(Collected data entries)
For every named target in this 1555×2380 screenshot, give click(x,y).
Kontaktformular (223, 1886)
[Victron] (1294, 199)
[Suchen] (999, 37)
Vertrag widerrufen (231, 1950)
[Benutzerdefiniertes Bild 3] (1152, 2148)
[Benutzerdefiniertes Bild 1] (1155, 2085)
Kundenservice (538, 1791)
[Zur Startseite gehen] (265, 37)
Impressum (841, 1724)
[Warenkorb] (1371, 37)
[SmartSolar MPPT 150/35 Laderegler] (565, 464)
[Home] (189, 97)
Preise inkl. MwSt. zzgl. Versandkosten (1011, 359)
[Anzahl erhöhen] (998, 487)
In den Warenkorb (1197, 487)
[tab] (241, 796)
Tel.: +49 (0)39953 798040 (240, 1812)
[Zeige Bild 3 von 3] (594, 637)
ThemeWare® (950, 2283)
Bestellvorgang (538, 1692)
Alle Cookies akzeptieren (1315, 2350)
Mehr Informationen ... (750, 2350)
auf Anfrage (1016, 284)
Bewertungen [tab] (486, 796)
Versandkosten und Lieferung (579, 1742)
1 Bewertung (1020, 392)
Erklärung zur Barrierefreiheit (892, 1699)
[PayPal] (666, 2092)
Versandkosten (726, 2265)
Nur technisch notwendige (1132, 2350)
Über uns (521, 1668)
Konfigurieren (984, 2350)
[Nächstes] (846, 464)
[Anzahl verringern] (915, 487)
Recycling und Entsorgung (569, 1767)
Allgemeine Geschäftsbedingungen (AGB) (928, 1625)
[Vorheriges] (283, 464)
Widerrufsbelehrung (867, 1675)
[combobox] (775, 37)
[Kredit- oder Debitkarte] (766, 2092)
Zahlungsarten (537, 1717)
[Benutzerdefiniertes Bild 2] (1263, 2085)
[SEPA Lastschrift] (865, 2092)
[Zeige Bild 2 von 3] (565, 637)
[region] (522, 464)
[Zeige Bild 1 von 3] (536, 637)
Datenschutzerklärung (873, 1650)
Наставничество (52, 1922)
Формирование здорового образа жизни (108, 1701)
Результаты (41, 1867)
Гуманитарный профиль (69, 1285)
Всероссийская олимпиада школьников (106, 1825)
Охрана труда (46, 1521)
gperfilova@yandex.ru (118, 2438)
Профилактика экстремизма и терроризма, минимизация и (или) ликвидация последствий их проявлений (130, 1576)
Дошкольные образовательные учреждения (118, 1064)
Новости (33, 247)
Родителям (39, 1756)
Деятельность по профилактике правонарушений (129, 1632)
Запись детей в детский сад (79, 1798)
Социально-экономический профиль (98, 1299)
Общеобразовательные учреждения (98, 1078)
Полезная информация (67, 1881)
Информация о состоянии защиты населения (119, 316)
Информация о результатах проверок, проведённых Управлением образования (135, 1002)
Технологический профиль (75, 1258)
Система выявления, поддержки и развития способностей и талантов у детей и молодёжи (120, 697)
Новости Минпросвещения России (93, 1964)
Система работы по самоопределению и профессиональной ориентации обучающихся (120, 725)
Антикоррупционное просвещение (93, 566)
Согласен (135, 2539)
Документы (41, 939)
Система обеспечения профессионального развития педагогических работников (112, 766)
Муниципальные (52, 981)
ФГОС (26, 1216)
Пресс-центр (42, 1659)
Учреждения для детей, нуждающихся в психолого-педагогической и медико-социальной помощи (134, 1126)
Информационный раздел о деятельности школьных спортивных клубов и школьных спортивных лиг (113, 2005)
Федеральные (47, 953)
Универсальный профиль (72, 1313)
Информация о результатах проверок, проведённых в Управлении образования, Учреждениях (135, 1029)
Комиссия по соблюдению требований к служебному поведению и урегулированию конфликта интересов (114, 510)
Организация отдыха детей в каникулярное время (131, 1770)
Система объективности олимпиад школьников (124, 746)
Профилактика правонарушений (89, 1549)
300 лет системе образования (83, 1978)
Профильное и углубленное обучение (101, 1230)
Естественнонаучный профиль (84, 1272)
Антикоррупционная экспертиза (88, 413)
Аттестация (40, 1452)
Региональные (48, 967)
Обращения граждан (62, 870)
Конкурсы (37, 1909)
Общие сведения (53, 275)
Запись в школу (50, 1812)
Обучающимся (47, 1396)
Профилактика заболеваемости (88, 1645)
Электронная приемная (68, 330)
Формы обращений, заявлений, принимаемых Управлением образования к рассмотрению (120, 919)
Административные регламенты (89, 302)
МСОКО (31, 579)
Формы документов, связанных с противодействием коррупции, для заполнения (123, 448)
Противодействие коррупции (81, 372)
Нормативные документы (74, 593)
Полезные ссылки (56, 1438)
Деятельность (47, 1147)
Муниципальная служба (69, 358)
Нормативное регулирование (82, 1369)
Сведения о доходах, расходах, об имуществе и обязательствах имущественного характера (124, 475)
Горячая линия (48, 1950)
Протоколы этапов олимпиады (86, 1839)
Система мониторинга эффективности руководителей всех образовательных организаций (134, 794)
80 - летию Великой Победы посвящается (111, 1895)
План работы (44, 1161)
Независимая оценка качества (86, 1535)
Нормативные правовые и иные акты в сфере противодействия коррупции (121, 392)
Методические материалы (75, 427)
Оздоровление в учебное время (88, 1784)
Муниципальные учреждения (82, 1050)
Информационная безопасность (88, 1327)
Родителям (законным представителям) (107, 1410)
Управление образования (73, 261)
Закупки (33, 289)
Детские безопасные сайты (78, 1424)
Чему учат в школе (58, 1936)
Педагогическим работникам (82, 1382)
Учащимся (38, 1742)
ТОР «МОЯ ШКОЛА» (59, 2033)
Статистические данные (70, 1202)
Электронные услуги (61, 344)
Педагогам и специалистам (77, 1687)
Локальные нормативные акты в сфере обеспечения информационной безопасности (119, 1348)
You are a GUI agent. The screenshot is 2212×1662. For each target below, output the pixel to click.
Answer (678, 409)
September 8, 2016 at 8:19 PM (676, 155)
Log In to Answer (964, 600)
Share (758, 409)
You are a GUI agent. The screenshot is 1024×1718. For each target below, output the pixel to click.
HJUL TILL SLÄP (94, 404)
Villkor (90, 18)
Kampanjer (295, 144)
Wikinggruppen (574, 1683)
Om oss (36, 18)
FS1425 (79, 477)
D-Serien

> Directions for this task
Set down the records again verbatim, so that each word stays as it is.

> Task answer
For every named target in this 1555×2380 screenshot, give click(x,y).
Kontaktformular (223, 1886)
[Victron] (1294, 199)
[Suchen] (999, 37)
Vertrag widerrufen (231, 1950)
[Benutzerdefiniertes Bild 3] (1152, 2148)
[Benutzerdefiniertes Bild 1] (1155, 2085)
Kundenservice (538, 1791)
[Zur Startseite gehen] (265, 37)
Impressum (841, 1724)
[Warenkorb] (1371, 37)
[SmartSolar MPPT 150/35 Laderegler] (565, 464)
[Home] (189, 97)
Preise inkl. MwSt. zzgl. Versandkosten (1011, 359)
[Anzahl erhöhen] (998, 487)
In den Warenkorb (1197, 487)
[tab] (241, 796)
Tel.: +49 (0)39953 798040 (240, 1812)
[Zeige Bild 3 von 3] (594, 637)
ThemeWare® (950, 2283)
Bestellvorgang (538, 1692)
Alle Cookies akzeptieren (1315, 2350)
Mehr Informationen ... (750, 2350)
auf Anfrage (1016, 284)
Bewertungen [tab] (486, 796)
Versandkosten und Lieferung (579, 1742)
1 Bewertung (1020, 392)
Erklärung zur Barrierefreiheit (892, 1699)
[PayPal] (666, 2092)
Versandkosten (726, 2265)
Nur technisch notwendige (1132, 2350)
Über uns (521, 1668)
Konfigurieren (984, 2350)
[Nächstes] (846, 464)
[Anzahl verringern] (915, 487)
Recycling und Entsorgung (569, 1767)
Allgemeine Geschäftsbedingungen (AGB) (928, 1625)
[Vorheriges] (283, 464)
Widerrufsbelehrung (867, 1675)
[combobox] (775, 37)
[Kredit- oder Debitkarte] (766, 2092)
Zahlungsarten (537, 1717)
[Benutzerdefiniertes Bild 2] (1263, 2085)
[SEPA Lastschrift] (865, 2092)
[Zeige Bild 2 von 3] (565, 637)
[region] (522, 464)
[Zeige Bild 1 von 3] (536, 637)
Datenschutzerklärung (873, 1650)
Наставничество (52, 1922)
Формирование здорового образа жизни (108, 1701)
Результаты (41, 1867)
Гуманитарный профиль (69, 1285)
Всероссийская олимпиада школьников (106, 1825)
Охрана труда (46, 1521)
gperfilova@yandex.ru (118, 2438)
Профилактика экстремизма и терроризма, минимизация и (или) ликвидация последствий их проявлений (130, 1576)
Дошкольные образовательные учреждения (118, 1064)
Новости (33, 247)
Родителям (39, 1756)
Деятельность по профилактике правонарушений (129, 1632)
Запись детей в детский сад (79, 1798)
Социально-экономический профиль (98, 1299)
Общеобразовательные учреждения (98, 1078)
Полезная информация (67, 1881)
Информация о состоянии защиты населения (119, 316)
Информация о результатах проверок, проведённых Управлением образования (135, 1002)
Технологический профиль (75, 1258)
Система выявления, поддержки и развития способностей и талантов у детей и молодёжи (120, 697)
Новости Минпросвещения России (93, 1964)
Система работы по самоопределению и профессиональной ориентации обучающихся (120, 725)
Антикоррупционное просвещение (93, 566)
Согласен (135, 2539)
Документы (41, 939)
Система обеспечения профессионального развития педагогических работников (112, 766)
Муниципальные (52, 981)
ФГОС (26, 1216)
Пресс-центр (42, 1659)
Учреждения для детей, нуждающихся в психолого-педагогической и медико-социальной помощи (134, 1126)
Информационный раздел о деятельности школьных спортивных клубов и школьных спортивных лиг (113, 2005)
Федеральные (47, 953)
Универсальный профиль (72, 1313)
Информация о результатах проверок, проведённых в Управлении образования, Учреждениях (135, 1029)
Комиссия по соблюдению требований к служебному поведению и урегулированию конфликта интересов (114, 510)
Организация отдыха детей в каникулярное время (131, 1770)
Система объективности олимпиад школьников (124, 746)
Профилактика правонарушений (89, 1549)
300 лет системе образования (83, 1978)
Профильное и углубленное обучение (101, 1230)
Естественнонаучный профиль (84, 1272)
Антикоррупционная экспертиза (88, 413)
Аттестация (40, 1452)
Региональные (48, 967)
Обращения граждан (62, 870)
Конкурсы (37, 1909)
Общие сведения (53, 275)
Запись в школу (50, 1812)
Обучающимся (47, 1396)
Профилактика заболеваемости (88, 1645)
Электронная приемная (68, 330)
Формы обращений, заявлений, принимаемых Управлением образования к рассмотрению (120, 919)
Административные регламенты (89, 302)
МСОКО (31, 579)
Формы документов, связанных с противодействием коррупции, для заполнения (123, 448)
Противодействие коррупции (81, 372)
Нормативные документы (74, 593)
Полезные ссылки (56, 1438)
Деятельность (47, 1147)
Муниципальная служба (69, 358)
Нормативное регулирование (82, 1369)
Сведения о доходах, расходах, об имуществе и обязательствах имущественного характера (124, 475)
Горячая линия (48, 1950)
Протоколы этапов олимпиады (86, 1839)
Система мониторинга эффективности руководителей всех образовательных организаций (134, 794)
80 - летию Великой Победы посвящается (111, 1895)
План работы (44, 1161)
Независимая оценка качества (86, 1535)
Нормативные правовые и иные акты в сфере противодействия коррупции (121, 392)
Методические материалы (75, 427)
Оздоровление в учебное время (88, 1784)
Муниципальные учреждения (82, 1050)
Информационная безопасность (88, 1327)
Родителям (законным представителям) (107, 1410)
Управление образования (73, 261)
Закупки (33, 289)
Детские безопасные сайты (78, 1424)
Чему учат в школе (58, 1936)
Педагогическим работникам (82, 1382)
Учащимся (38, 1742)
ТОР «МОЯ ШКОЛА» (59, 2033)
Статистические данные (70, 1202)
Электронные услуги (61, 344)
Педагогам и специалистам (77, 1687)
Локальные нормативные акты в сфере обеспечения информационной безопасности (119, 1348)
You are a GUI agent. The screenshot is 2212×1662. For each target below, output the pixel to click.
Answer (678, 409)
September 8, 2016 at 8:19 PM (676, 155)
Log In to Answer (964, 600)
Share (758, 409)
You are a GUI agent. The screenshot is 1024×1718. For each target below, output the pixel to click.
HJUL TILL SLÄP (94, 404)
Villkor (90, 18)
Kampanjer (295, 144)
Wikinggruppen (574, 1683)
Om oss (36, 18)
FS1425 (79, 477)
D-Serien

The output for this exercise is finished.